◆ Data in this exercise ◆
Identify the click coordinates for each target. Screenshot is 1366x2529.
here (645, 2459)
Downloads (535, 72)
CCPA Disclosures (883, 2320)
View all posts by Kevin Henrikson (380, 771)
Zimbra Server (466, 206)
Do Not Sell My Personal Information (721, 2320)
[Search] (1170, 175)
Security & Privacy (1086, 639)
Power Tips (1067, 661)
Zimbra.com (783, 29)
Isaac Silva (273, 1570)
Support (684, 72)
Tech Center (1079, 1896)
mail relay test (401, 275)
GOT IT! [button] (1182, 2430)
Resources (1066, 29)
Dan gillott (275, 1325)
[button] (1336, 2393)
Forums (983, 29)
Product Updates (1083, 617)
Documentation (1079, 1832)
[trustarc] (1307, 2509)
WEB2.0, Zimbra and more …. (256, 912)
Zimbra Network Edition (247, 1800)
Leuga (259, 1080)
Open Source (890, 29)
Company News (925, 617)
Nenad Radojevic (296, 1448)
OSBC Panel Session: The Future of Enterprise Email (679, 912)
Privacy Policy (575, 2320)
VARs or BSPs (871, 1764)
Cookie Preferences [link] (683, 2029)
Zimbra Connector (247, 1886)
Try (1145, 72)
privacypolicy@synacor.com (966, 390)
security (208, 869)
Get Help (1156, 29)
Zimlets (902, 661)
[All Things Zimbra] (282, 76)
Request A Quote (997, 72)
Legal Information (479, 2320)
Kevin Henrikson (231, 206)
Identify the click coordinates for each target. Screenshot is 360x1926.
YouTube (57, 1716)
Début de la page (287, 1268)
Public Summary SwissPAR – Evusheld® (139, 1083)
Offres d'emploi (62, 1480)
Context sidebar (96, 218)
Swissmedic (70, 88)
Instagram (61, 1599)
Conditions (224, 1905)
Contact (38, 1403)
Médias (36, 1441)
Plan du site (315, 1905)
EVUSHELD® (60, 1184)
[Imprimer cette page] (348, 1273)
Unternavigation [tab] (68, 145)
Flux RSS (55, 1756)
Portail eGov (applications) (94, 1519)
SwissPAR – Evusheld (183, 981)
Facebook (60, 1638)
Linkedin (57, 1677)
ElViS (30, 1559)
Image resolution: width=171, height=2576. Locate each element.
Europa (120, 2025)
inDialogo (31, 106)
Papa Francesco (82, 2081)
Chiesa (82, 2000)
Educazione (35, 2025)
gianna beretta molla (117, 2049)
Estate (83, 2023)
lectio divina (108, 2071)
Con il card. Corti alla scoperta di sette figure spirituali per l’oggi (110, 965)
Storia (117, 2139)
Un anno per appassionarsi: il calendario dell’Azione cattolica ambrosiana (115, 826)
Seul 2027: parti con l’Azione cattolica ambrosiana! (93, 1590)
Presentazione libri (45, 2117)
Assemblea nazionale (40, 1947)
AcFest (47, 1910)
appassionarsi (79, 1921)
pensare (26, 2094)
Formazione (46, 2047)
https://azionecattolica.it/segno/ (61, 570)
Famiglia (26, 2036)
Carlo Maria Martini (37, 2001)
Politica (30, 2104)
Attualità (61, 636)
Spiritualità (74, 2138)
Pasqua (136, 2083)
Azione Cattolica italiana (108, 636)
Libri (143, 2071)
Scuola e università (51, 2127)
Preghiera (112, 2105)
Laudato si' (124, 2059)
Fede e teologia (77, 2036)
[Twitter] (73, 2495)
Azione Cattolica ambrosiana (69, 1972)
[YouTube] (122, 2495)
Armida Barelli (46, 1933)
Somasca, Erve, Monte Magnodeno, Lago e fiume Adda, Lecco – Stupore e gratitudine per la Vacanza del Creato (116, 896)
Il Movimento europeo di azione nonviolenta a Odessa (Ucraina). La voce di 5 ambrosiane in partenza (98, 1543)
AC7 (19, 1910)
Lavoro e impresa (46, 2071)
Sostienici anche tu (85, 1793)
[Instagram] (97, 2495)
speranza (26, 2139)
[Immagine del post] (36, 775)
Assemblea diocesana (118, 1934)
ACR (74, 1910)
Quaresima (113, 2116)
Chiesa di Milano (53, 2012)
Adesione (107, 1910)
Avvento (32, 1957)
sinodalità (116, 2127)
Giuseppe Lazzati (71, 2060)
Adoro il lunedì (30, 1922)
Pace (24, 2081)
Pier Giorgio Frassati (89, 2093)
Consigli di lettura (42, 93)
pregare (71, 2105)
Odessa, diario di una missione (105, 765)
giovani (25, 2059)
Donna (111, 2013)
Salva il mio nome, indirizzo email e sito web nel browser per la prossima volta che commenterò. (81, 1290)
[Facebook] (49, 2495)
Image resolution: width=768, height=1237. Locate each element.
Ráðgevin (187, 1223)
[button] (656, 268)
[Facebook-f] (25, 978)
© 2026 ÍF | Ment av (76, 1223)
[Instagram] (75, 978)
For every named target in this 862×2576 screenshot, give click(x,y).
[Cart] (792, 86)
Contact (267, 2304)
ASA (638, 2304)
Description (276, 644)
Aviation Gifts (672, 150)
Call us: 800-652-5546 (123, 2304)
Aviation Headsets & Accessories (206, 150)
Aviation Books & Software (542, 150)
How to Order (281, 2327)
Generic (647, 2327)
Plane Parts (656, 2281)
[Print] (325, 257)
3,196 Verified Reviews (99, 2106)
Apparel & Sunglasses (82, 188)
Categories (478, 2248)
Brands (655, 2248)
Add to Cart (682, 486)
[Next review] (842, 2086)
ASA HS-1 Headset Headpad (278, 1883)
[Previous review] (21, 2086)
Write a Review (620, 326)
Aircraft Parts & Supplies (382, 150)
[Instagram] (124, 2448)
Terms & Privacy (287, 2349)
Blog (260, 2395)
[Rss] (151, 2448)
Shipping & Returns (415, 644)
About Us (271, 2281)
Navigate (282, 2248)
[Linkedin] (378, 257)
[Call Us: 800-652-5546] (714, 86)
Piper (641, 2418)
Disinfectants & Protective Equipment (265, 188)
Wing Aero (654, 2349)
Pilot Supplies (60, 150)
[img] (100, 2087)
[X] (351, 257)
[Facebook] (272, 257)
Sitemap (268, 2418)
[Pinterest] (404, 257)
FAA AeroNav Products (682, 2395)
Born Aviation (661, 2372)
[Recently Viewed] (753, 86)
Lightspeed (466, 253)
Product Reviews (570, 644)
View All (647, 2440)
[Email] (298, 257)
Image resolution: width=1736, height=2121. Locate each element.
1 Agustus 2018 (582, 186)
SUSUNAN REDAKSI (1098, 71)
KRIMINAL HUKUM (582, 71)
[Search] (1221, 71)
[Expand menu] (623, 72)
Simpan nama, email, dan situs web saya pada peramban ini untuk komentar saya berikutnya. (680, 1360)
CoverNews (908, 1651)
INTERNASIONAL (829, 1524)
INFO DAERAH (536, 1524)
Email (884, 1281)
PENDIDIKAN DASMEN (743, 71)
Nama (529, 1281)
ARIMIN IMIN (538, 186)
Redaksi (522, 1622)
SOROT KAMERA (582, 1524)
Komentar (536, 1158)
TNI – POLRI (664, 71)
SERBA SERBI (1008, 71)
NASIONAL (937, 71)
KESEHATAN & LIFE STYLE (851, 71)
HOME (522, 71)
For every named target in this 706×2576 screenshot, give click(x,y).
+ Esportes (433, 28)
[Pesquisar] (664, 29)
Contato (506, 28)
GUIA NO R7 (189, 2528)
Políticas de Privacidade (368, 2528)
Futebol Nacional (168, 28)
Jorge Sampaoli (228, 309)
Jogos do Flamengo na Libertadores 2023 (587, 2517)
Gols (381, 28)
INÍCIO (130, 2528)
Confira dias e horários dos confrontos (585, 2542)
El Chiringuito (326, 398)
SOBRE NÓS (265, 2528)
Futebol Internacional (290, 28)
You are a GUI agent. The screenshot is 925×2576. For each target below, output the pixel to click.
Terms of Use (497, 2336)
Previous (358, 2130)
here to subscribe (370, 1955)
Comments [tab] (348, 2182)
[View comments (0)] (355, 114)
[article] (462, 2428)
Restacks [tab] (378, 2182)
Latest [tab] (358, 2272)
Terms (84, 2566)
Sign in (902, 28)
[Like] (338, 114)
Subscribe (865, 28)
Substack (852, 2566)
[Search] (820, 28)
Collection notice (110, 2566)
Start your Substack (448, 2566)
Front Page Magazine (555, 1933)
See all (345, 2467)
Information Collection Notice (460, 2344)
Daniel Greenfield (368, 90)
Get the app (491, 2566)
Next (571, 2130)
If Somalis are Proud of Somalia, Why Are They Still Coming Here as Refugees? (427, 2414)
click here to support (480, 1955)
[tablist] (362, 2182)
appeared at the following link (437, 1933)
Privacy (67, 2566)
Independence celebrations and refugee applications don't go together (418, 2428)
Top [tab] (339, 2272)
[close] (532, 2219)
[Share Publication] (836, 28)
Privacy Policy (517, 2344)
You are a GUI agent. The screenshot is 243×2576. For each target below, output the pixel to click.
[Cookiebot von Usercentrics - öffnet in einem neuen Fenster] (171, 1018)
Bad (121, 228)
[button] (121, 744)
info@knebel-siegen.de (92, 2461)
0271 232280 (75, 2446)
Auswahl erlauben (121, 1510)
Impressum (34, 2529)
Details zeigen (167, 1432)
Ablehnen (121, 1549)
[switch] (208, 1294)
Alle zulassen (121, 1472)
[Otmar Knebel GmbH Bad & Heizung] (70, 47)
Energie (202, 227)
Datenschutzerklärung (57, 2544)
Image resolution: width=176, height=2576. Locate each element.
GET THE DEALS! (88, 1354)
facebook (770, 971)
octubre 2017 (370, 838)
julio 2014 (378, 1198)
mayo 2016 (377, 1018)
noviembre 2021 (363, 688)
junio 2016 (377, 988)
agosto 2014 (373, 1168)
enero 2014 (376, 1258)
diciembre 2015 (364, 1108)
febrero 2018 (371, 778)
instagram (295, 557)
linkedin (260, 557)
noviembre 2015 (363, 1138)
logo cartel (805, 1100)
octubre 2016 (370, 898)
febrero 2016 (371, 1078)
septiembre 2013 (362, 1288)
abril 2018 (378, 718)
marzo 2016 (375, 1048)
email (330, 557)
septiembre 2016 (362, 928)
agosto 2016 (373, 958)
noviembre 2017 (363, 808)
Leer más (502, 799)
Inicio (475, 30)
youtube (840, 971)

◆ Instructions to follow ◆
When you reach the line that contains "email (330, 557)" in the material above, please copy it and every line after it exactly, stopping only at the last line.

◆ Answer for this exercise ◆
email (330, 557)
septiembre 2016 (362, 928)
agosto 2016 (373, 958)
noviembre 2017 (363, 808)
Leer más (502, 799)
Inicio (475, 30)
youtube (840, 971)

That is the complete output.